§ Text block:
MIT Thinkers Weigh in on the Most Important Advances About to Change the World
Think helper robots anyone can afford. Or garden and household waste that powers your home, personalized digital fabrication, and well, not living forever, but for a lot longer, thanks to tissue-regeneration technology and other disease prevention advances.
MIT has polled a group of top researchers about the most important economy-boosting, life-changing technologies and advances they predict are awaiting around the corner—and the items mentioned above are just a sampling of the future they foresee.
Sure, it’s shameless PR from the MIT folks, but it’s still interesting. Here is the list from a baker’s dozen academic visionaries (three of them Xconomists, with capsule descriptions of their ideas—not all of which are actually about technology, with one (transcending technology) even being about its limitations. More complete write-ups of each of these visions can be found here.
Bioengineering—Phillip Sharp, Institute Professor, Xconomist
Merging engineering and biology, which will ultimately yield better medicines, agriculture and materials. See more here as well.
Biosolar cells—Shuguang Zhang, associate director, Center for Biomedical Engineering
Low-cost, nanoscale solar cells.
Digital Fabrication—Neil Gershenfeld, director, Center for Bits and Atoms
The digitization of fabrication, the consequence of which will be personalization—allowing anyone to make almost anything anywhere.
Education—Eric Klopfer, Professor of Science Education and Educational Technology
As we begin to realize that strict standards-based education has squeezed out much of what makes the U.S. education system unique, new solutions…that emphasize creativity and innovation, qualities that have become the envy of the rest of the world, will be required.
Electrochemical energy—Paula Hammond, Professor of Chemical Engineering
The reduction and oxidation of materials to either generate energy or to store it.
Embedded Electronics—Michael Strano, Associate Professor of Chemical Engineering
Embedding low-cost electronics into almost every object that we encounter on a day-to-day basis.
Fusion—Leslie Bromberg, Principal Research Engineer, Plasma Science and Fusion Center
Using plasma to convert waste to fuel (imagine using garden and household waste to make energy).

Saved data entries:

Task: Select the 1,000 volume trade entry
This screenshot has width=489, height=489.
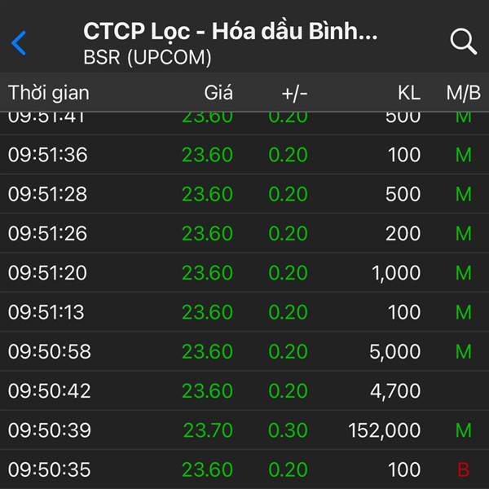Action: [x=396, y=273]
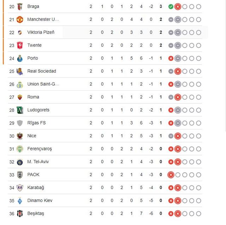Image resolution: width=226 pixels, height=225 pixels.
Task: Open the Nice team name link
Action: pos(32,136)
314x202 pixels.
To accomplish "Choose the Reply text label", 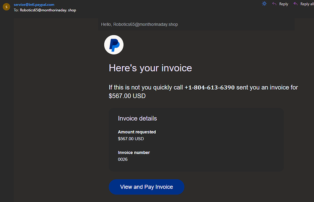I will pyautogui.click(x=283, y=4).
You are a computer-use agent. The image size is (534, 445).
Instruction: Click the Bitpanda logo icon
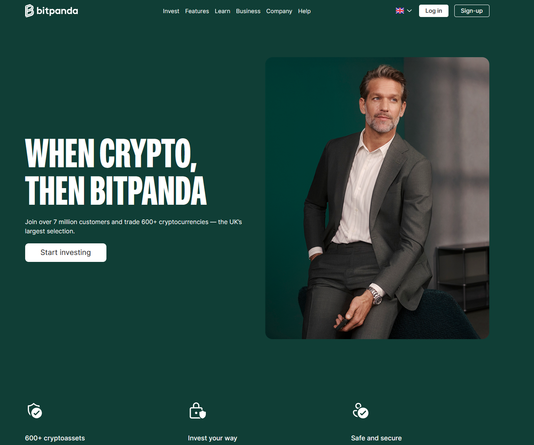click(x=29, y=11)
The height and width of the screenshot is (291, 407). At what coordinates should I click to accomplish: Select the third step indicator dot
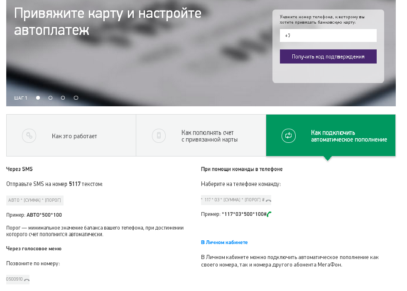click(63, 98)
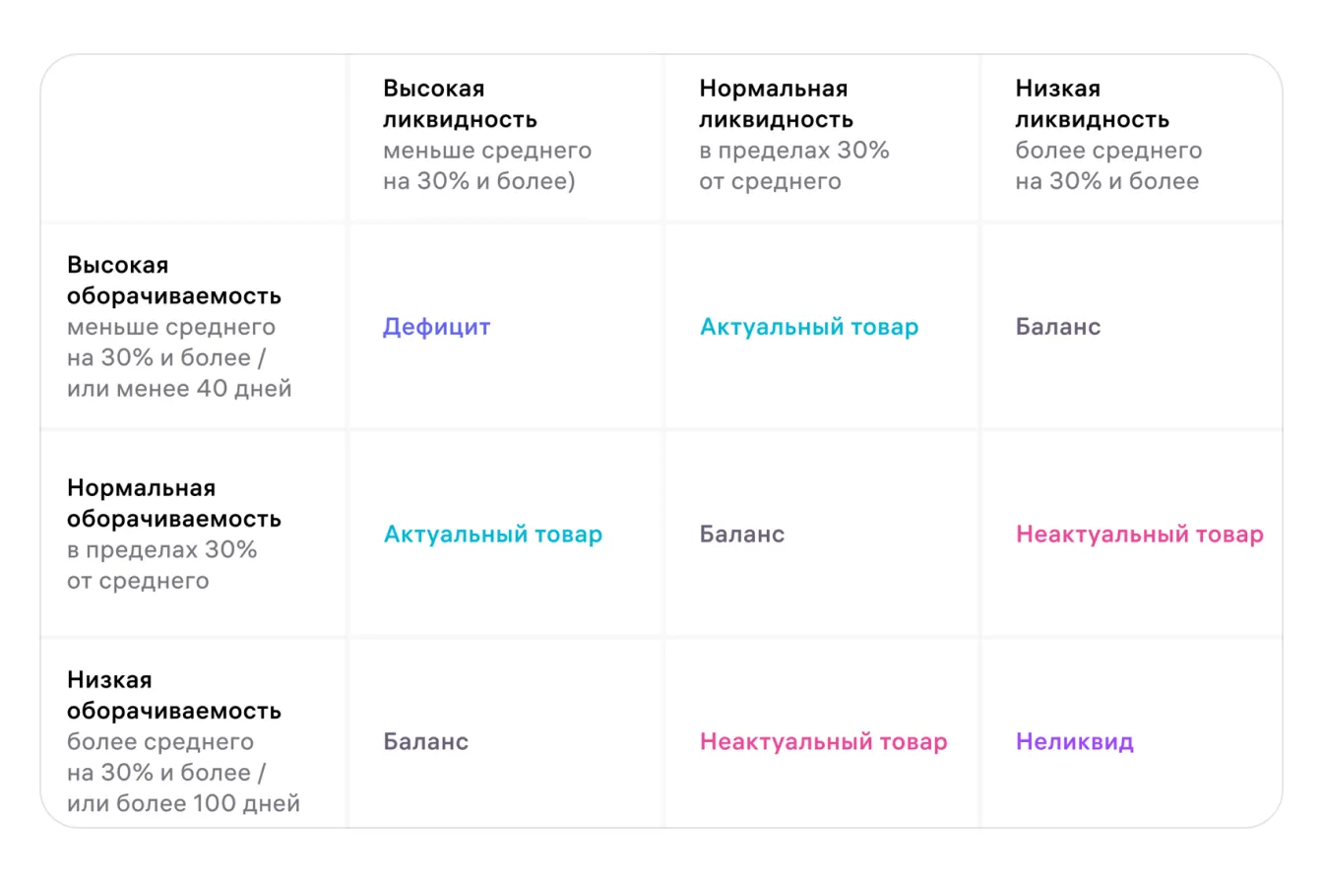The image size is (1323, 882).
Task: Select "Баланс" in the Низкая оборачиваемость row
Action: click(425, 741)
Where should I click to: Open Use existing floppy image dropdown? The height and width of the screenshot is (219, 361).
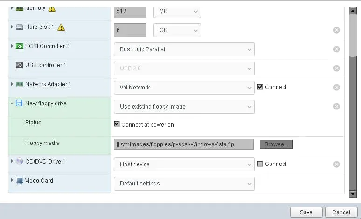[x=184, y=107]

§ Exercise instructions:
A) List every field heading that the article on MIT researchers' predicted advances pairs with a researcher's name.
B) For each statement, decide whether the article on MIT researchers' predicted advances supports it. Answer yes or no and quote the words that decide it: (i) Neil Gershenfeld directs the Center for Bits and Atoms. (ii) Michael Strano is a Professor of Science Education. (iii) The list comes from thirteen academic visionaries.
C) Carry on the article on MIT researchers' predicted advances from its final entry.

§ Answers by item number:
A) Bioengineering; Biosolar cells; Digital Fabrication; Education; Electrochemical energy; Embedded Electronics; Fusion

B)
(i) Yes: "Neil Gershenfeld, director, Center for Bits and Atoms"
(ii) No: "Michael Strano, Associate Professor of Chemical Engineering"
(iii) Yes: "a baker’s dozen academic visionaries"

C)
Life extension—Mehmet Faith Yanik, Assistant Professor of Electrical Engineering
Significant extension of the human lifespan by disease-preventative and tissue-regenerative technologies.
Managing autism—Rosalind Picard, Professor of Media Arts and Sciences
Building new technologies to enable people diagnosed with autism—now 1 in 150 American children—to be able to communicate better and have better independent and interdependent living skills.
Problem solving—Ed Boyden, Benesse Career Development Professor, Assistant Professor, MIT Media Lab & Dept. of Biological Engineering
We need to use our knowledge of the mind to engineer better information-handling tools and software, for visualizing, understanding and figuring out how to fix problems. We need to understand data and deal with problems at a higher level: Information, by itself, is not enough.
Robotics—Rod Brooks, Professor of Robotics, Xconomist
Robots that are practical and affordable.
Sustainable cities—William J. Mitchell. Professor of Architecture and Media Arts and Sciences
Rebuilding our cities in “smart” sustainable form, with ubiquitous networking that will allow cities to respond like intelligent organisms to dynamic changes in the needs of their inhabitants.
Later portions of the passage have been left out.